5.4.2. Change the user password#
Changing the user password has the following triggers:
Nubus requires the user to change their password, for example, because the password reached the expiration interval. See the following settings:
Through a setting at the user account. For example, an administrator requests the user to change their password upon next sign-in.
The user decides to change their password.
When a user decides to change their password, they can use the following ways:
- Portal
Nubus for Kubernetes and a UCS domain of UCS appliances have the Portal installed. To change the password, use the following steps:
Sign in to the Portal.
Navigate to the user menu. It’s the “burger menu” in top right corner.
Select .
Provide your current password and set a new password. Retype it and confirm.
- End User Self Service
The End User Self Service offers a direct link to the password change so that administrators can add a prominent tile to the Portal for the password change. Furthermore, it offers a way to reset the user password when users forgot it.
The User self services is a dedicated app in the Univention App Center.
The End User Self Service is part of a Nubus for Kubernetes installation.
See also
- Change the user password
in Univention Corporate Server - Manual for users and administrators [2] for more methods to change the user password in a UCS appliance environment.
5.4.3. Password policy settings#
Administrators can define the minimum password length, the expiry interval and the password history length through password policies in the Policies module in the Management UI.
Fig. 5.5 shows the password policy settings. This section provides a reference of the available settings.
Fig. 5.5 Configuring a password policy#
On the General tab of a password policy, you can configure the following settings.
- History length
The password history saves the last used password hashes. The History length determines the length of that history, for example, if the history stores the last three or the last seven passwords. Users can’t reuse passwords from the password history for setting a new password. Nubus doesn’t store the passwords retroactively.
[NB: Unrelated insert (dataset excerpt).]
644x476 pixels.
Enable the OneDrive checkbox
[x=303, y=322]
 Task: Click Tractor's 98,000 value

To deactivate the validation for the password history, set the value to
0.- Example
If Nubus stored ten passwords, and you reduce the value for the password history length to
3, Nubus deletes the oldest seven passwords from the password history during the next password change. If you then change the password history length, the number of stored passwords stays at three and increases by each password change.
- Password length
The Password length is the minimum length in characters that a user password must comply with. If you don’t set a value, Nubus applies the minimum length of
8characters.The default value always applies if you don’t set a policy, and you activated the Override password check checkbox. It even applies if you deleted the default-settings password policy.
To deactivate the validation for the password length, set the value to
0.
- Password expiry interval
A Password expiry interval demands regular password changes. Nubus requires a user to change their password during sign-in to the Management UI, to Kerberos, and on UCS appliance systems if the expiry interval in days passed.
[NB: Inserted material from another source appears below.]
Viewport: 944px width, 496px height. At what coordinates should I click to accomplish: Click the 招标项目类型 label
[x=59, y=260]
Nubus shows the remaining validity of the user password in the Users management module at Password expiry date on the Account tab. To deactivate the Password expiry interval, leave the value blank.
- Password quality check
If you activate the option Password quality check, Nubus runs additional password checks, including dictionary checks, for password changes through the Management UI and Kerberos.
See also
- Password policy settings in UMC
in Univention Corporate Server - Manual for users and administrators [2] for more configuration settings in a UCS appliance environment.